# WHAT TO DO
From the data below, copy exactly the lines that lie between the one holding "Instruction: Go back" and the one holding "Open the Mini", including both, and nothing more.

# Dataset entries
+ + + +
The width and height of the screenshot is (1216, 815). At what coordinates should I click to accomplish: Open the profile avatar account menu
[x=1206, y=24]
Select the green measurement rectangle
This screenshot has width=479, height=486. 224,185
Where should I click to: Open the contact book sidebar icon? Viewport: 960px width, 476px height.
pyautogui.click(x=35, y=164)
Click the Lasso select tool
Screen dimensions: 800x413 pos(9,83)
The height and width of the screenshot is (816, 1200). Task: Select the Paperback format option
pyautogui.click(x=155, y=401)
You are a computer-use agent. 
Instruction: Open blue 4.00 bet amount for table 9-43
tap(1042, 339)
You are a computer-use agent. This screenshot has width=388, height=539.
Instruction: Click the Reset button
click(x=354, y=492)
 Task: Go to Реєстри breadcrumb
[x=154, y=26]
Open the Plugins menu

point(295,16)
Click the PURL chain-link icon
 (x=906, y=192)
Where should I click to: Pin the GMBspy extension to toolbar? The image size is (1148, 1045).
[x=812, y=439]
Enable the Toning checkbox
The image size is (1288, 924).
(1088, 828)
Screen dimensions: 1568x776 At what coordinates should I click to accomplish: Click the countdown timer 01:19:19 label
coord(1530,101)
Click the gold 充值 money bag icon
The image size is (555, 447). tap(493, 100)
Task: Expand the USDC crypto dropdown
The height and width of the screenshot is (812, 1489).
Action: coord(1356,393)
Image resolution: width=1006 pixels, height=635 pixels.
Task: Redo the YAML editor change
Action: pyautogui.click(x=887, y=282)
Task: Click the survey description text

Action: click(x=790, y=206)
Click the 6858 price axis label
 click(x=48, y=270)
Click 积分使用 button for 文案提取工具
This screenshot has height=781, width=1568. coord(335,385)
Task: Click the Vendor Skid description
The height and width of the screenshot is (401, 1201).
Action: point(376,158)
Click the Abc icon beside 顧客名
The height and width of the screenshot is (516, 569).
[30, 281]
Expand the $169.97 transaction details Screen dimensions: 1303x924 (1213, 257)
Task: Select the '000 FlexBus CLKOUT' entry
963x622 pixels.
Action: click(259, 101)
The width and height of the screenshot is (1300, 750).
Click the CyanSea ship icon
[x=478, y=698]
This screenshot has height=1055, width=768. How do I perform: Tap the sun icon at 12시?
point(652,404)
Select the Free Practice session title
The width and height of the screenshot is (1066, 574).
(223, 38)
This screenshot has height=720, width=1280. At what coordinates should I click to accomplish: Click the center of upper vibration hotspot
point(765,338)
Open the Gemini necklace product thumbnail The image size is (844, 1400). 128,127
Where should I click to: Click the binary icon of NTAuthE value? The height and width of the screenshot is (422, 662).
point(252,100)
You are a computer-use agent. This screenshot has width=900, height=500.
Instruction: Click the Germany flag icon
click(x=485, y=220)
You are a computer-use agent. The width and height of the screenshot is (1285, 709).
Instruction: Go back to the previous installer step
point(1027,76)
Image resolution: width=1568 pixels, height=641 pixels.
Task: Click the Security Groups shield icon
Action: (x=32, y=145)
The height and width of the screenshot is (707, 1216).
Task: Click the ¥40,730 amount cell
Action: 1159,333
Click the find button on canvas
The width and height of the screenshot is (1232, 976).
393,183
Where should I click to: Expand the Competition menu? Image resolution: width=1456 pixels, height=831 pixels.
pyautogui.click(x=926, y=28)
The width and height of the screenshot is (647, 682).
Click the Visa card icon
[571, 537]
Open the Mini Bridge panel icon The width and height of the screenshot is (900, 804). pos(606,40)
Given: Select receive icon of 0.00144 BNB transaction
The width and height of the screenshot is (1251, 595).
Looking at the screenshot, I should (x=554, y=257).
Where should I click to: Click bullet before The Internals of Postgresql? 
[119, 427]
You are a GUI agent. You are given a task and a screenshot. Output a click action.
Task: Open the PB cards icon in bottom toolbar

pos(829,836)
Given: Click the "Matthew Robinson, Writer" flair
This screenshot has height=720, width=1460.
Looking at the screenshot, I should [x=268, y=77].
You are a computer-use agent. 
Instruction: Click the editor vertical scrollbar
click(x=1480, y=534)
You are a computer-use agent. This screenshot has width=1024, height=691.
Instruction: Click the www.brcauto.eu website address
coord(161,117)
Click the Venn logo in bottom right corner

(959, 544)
+ + + +
# EXERCISE RESPONSE
Instruction: Go back to the previous installer step
point(1027,76)
Image resolution: width=1568 pixels, height=641 pixels.
Task: Click the Security Groups shield icon
Action: (x=32, y=145)
The height and width of the screenshot is (707, 1216).
Task: Click the ¥40,730 amount cell
Action: 1159,333
Click the find button on canvas
The width and height of the screenshot is (1232, 976).
393,183
Where should I click to: Expand the Competition menu? Image resolution: width=1456 pixels, height=831 pixels.
pyautogui.click(x=926, y=28)
The width and height of the screenshot is (647, 682).
Click the Visa card icon
[571, 537]
Open the Mini Bridge panel icon The width and height of the screenshot is (900, 804). pos(606,40)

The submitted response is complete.